_GIVEN INSTRUCTION 1_
Edit the records that follow by replacing "orange" with "purple" and keeping everything else the same. Leave the pictures out of your version.

_EXTRACT TO READ_

# Help help help!!



## abi (Mar 25, 2011)

hello every fellow horse lover!!!

My name is Abi Hayward, and i have a favour to ask...I entered the trail of painted ponies art competition and managed to get in to the top 20 


*ITS VOTING TIME!!!!*

I was wondering, if you guys could simply click this link and 'like' my design named *'the unbreakable spirit'* , it would help me out sooo much!! so excited for this! and share if you can      

Here is the link directly to it:

http://www.trailofpaintedponies.com/poll.php


help is greatly appreciated!!

Thank you, Abi


----------



## VanillaBean (Oct 19, 2008)

I voted...good luck! BTW your painted pony is beautiful.


----------



## Horses4Healing (Feb 3, 2012)

Voted! Wish I had your skills.


----------



## CLaPorte432 (Jan 3, 2012)

I voted. (twice) Great job, it's beautiful!


----------



## Standardbred (Dec 21, 2011)

I've voted and I would just like to say that yours is beautiful and how on earth do you do something like that? 
Good work.


----------



## Ripper (Apr 1, 2012)

abi said:


> hello every fellow horse lover!!!
> 
> My name is Abi Hayward, and i have a favour to ask...I entered the trail of painted ponies art competition and managed to get in to the top 20
> 
> ...

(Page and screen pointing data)

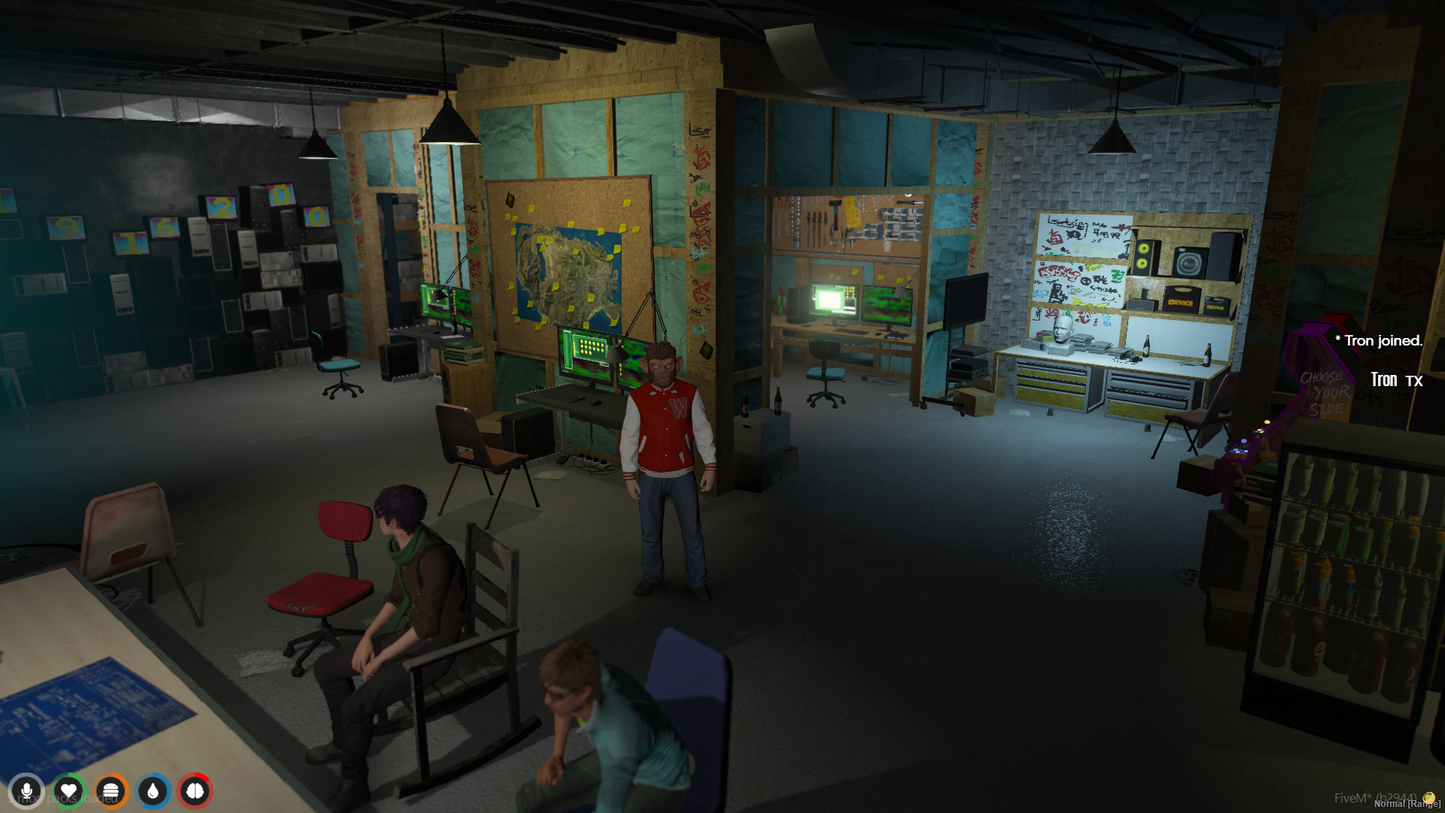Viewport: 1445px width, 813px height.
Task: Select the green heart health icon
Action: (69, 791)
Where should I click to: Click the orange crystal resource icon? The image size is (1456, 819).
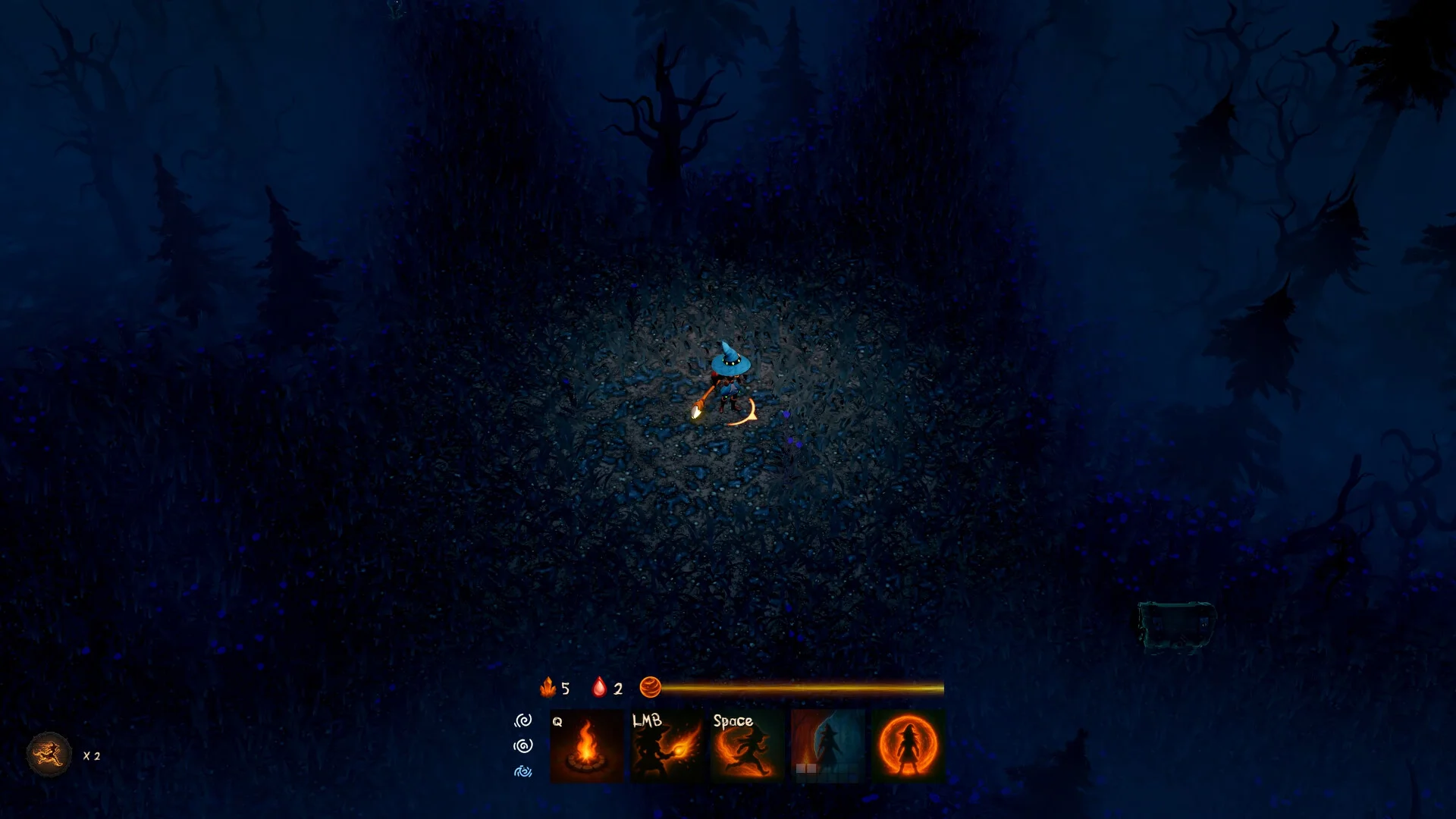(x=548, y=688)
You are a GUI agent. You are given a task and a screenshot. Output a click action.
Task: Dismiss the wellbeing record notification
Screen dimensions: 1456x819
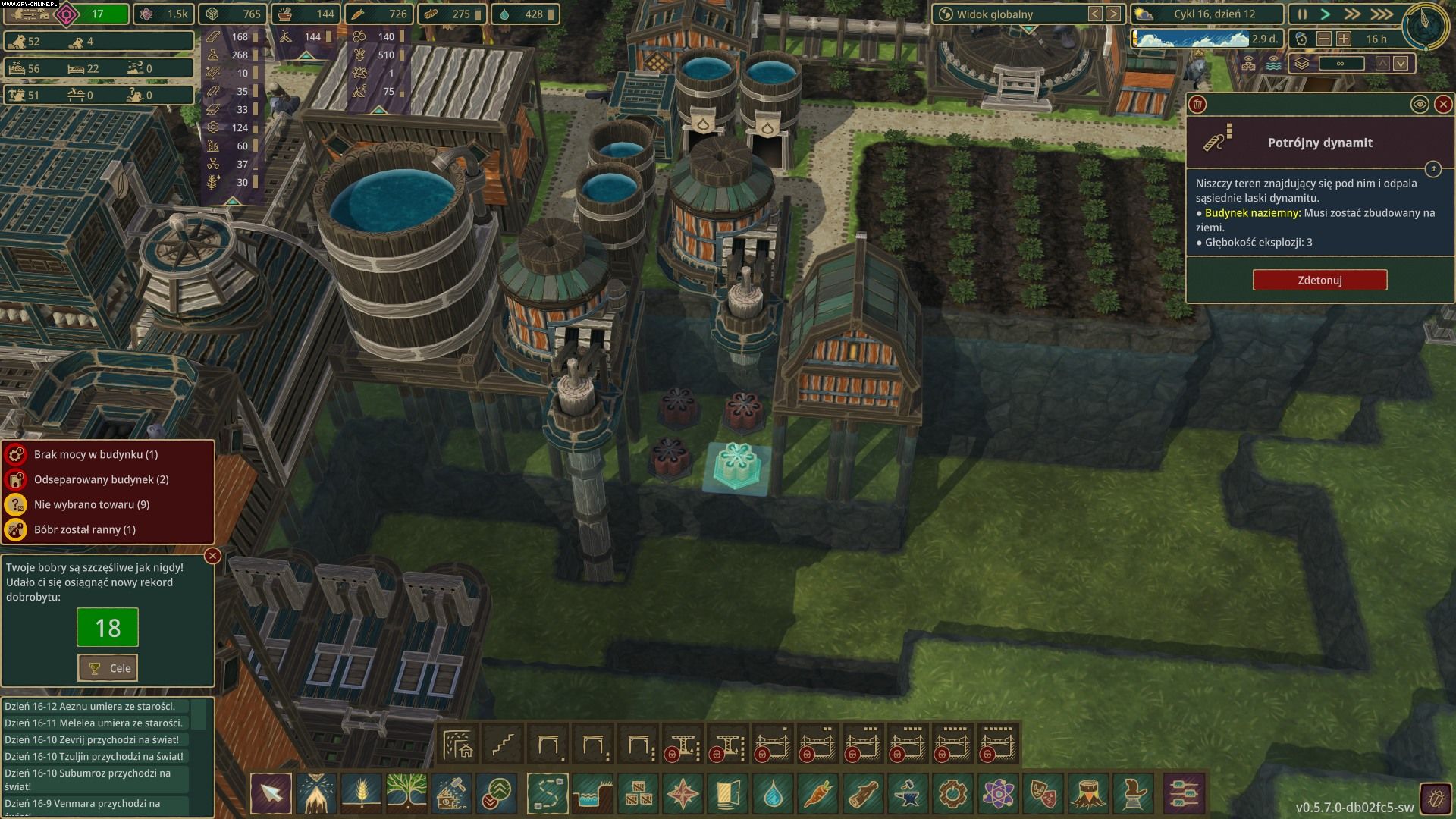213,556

_GIVEN INSTRUCTION 2_
Name every username that heads a post in the forum thread above.

_EXERCISE ANSWER 1_
Viewport: 1445px width, 813px height.
Task: Select the green heart health icon
Action: (69, 791)
Where should I click to: Click the purple crystal resource icon? The image size is (1456, 819).
(x=548, y=688)
You are a GUI agent. You are given a task and a screenshot. Output a click action.
Task: Dismiss the wellbeing record notification
Screen dimensions: 1456x819
213,556

_EXERCISE ANSWER 2_
abi
VanillaBean
Horses4Healing
CLaPorte432
Standardbred
Ripper